Онлайн книга «Другой Урал»

Cтраница 55

Завидев меня, Селиван быстро сгреб со стола какие-то свои сокровища и оскалился, напоминая поганую крысу. Его раздвоенная заячья губа тут же украсилась гладкими мутно-нефритовыми потеками, пружинисто выпавшими из ноздрей, и я вновь почуял непереносимую старческо-нафталиновую вонь, исходящую от его байковой рубашки. Что-то щелкнуло, свет с закатного неба стал ярче, эга-литэ и фратернитэ мигом выдуло из моей головы, и я зловещим тоном поинтересовался, а какого хуя делает на взрослом столе помойня, которая в воскресенье сожрала все говно в базарном сортире?
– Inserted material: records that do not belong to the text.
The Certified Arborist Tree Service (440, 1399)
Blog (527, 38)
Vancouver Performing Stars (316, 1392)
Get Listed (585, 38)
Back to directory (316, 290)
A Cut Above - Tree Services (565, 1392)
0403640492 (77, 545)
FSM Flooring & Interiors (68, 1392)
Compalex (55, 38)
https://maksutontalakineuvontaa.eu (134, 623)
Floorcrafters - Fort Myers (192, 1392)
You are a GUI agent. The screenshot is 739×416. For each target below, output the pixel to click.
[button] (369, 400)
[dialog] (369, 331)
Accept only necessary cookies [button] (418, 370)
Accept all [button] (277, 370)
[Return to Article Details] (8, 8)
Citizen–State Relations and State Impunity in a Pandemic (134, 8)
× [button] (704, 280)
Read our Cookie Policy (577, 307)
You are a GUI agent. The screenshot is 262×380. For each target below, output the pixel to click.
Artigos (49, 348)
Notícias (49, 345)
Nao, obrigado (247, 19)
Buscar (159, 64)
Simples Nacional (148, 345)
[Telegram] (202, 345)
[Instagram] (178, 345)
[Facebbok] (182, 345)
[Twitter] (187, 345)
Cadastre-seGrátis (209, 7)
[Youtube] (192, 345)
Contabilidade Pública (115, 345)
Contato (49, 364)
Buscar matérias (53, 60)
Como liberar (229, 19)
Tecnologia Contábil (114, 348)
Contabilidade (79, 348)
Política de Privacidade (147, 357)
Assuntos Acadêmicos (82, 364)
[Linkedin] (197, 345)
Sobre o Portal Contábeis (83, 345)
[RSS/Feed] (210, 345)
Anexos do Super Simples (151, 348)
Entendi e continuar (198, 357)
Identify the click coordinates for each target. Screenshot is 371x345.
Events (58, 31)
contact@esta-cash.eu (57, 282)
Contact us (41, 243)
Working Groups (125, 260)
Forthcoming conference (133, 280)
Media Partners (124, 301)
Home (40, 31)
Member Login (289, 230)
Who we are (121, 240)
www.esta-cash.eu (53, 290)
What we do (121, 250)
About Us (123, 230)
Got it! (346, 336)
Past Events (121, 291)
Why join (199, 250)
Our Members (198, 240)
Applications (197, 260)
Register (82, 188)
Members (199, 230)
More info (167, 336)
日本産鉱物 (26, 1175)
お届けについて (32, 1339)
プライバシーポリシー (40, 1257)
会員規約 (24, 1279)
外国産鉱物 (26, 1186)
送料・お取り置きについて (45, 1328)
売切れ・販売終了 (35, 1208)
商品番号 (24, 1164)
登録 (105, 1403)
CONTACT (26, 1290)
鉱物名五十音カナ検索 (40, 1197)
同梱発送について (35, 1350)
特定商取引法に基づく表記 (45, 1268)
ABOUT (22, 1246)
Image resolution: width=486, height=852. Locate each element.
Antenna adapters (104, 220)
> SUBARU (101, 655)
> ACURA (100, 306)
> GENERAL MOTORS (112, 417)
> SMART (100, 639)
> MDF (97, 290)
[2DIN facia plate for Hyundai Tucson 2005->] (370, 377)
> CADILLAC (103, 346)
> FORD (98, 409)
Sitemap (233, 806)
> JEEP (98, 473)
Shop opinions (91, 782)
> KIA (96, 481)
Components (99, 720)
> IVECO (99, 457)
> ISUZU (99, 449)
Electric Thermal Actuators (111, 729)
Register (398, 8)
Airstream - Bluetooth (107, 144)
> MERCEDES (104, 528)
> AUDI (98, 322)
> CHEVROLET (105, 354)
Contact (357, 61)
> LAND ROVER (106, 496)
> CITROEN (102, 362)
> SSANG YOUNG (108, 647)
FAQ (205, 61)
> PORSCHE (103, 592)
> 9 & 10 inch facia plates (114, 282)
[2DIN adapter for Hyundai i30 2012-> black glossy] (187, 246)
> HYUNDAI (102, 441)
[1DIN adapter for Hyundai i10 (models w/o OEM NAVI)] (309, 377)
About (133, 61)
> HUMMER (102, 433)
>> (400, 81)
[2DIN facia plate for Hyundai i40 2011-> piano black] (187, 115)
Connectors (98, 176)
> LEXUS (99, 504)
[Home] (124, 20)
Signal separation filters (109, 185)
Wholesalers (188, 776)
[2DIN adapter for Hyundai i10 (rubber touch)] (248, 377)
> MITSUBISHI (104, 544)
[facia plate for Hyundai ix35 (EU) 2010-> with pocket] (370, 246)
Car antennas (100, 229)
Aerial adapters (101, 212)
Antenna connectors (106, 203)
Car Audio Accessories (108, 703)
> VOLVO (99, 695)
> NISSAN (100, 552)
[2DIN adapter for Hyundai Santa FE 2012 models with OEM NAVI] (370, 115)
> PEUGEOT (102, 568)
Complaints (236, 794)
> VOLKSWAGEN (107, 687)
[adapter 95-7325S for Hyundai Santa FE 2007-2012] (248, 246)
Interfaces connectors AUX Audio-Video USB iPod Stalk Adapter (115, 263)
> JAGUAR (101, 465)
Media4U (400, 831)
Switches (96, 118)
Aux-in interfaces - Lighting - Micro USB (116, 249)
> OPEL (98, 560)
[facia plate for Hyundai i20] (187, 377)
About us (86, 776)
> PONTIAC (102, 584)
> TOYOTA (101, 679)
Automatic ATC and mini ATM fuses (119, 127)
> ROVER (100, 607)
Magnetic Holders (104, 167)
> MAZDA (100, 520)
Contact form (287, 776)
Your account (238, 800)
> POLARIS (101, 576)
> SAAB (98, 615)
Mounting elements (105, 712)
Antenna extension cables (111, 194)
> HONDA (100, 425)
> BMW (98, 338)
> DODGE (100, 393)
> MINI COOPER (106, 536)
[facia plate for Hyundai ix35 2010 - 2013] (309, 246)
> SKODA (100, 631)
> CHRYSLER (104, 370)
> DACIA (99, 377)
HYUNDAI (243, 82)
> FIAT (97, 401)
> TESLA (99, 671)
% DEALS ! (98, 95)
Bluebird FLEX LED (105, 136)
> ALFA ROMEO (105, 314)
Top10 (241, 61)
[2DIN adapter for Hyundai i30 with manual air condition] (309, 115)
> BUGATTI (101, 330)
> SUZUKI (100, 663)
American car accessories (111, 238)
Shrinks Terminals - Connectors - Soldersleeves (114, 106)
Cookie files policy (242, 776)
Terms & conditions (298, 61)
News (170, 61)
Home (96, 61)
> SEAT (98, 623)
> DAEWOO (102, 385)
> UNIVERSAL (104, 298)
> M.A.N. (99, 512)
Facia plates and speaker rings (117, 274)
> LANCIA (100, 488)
И че эта помойня только приныкала на свой вонючий карман? Селиван быстро сориентировался и технично съехал с поставленных перед ним вопросов, хитро вплетя в ответ сообщение, что все пошли по домам смотреть футбол и что играет «Спартак», а стало быть, и Папаев.

Забежав в свой подъезд, темный и прохладный, наполненный ревом и свистом толпы на стадионе, резкими выкриками Синявского, я машинально вспомнил только что состоявшийся, но уже полурастаявший и смутный поход к Бобрихе и подумал — нет, все же как хорошо, что я не пошел в Бобрихи. А вот остался бы, и тогда как бы я сейчас смотрел Папаева?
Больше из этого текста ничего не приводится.